[Opening DATA SHOWN section]
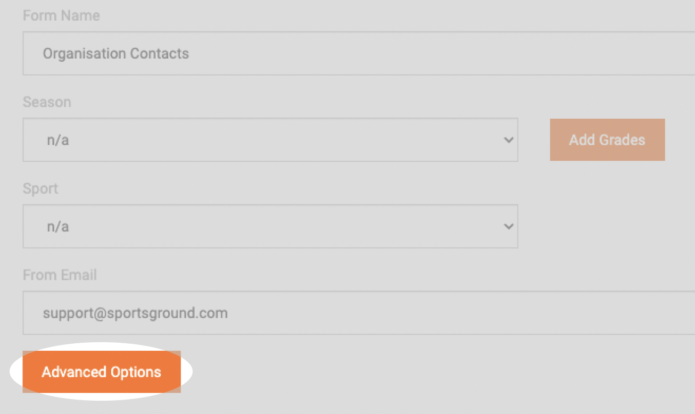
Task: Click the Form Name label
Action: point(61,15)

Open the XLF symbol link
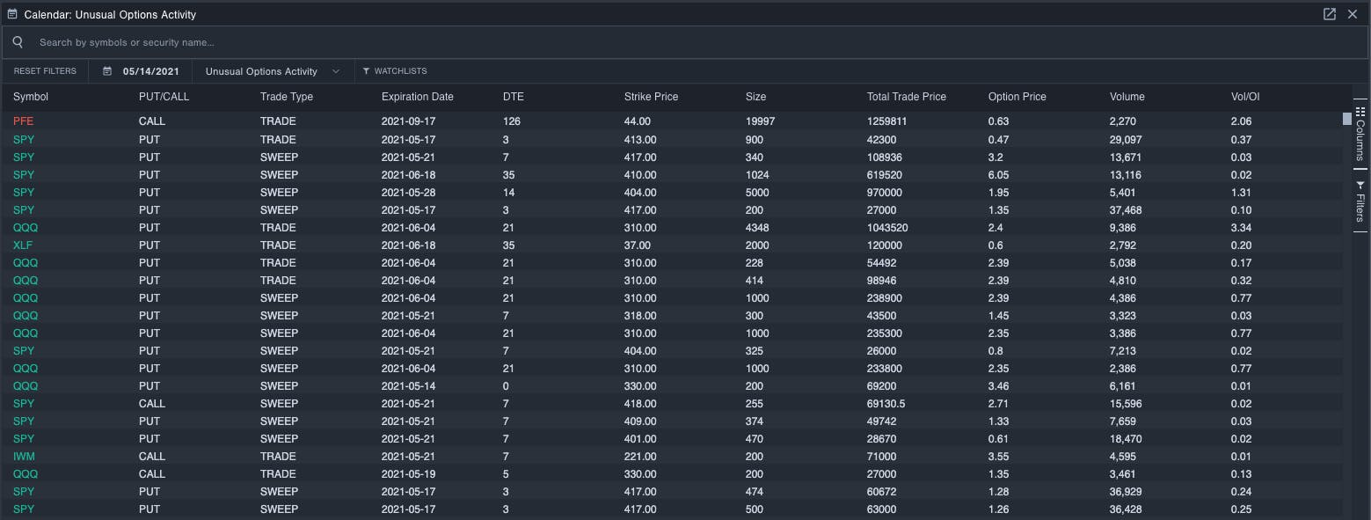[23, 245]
[Closing DATA SHOWN section]
[Opening DATA SHOWN section]
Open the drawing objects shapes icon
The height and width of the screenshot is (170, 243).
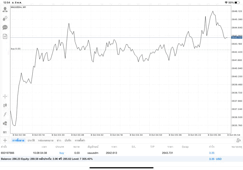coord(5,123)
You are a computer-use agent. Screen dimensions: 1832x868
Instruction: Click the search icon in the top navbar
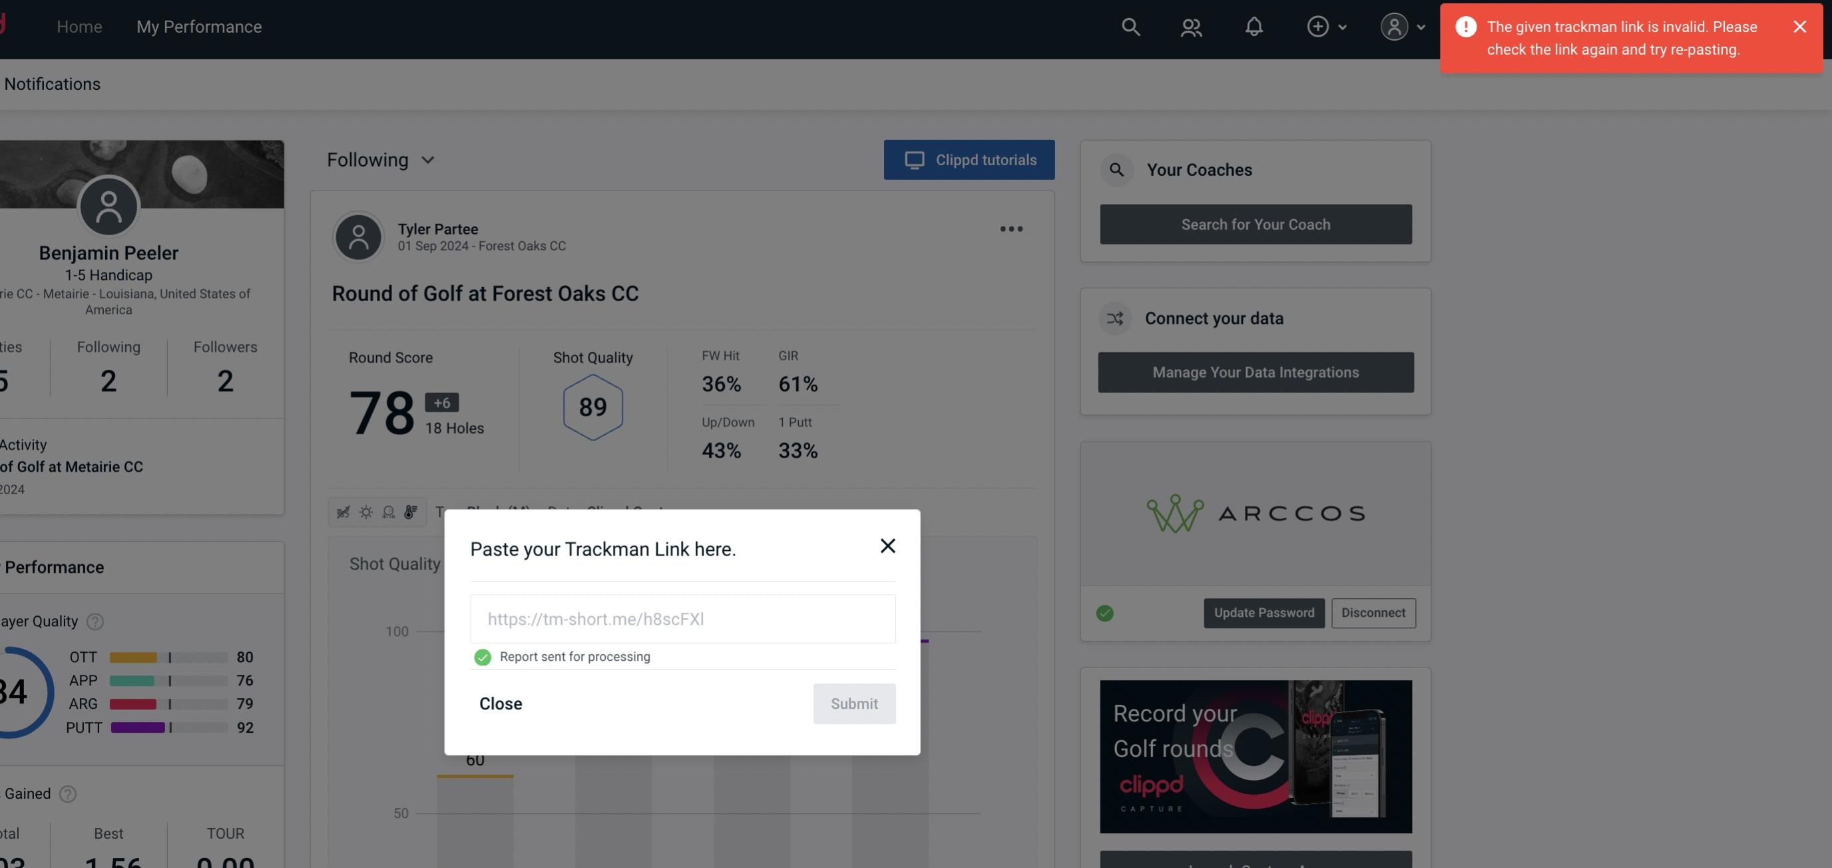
[Closing DATA SHOWN section]
__TASK DIRECTIONS__. Copy the stretch of the records above that runs from the line with "You are a computer-use" through the line with "Instruction: Click the". Both end lines belong in the copy, and nothing else does.

__EXERCISE RESULT__.
You are a computer-use agent. Screen dimensions: 1832x868
Instruction: Click the search icon in the top navbar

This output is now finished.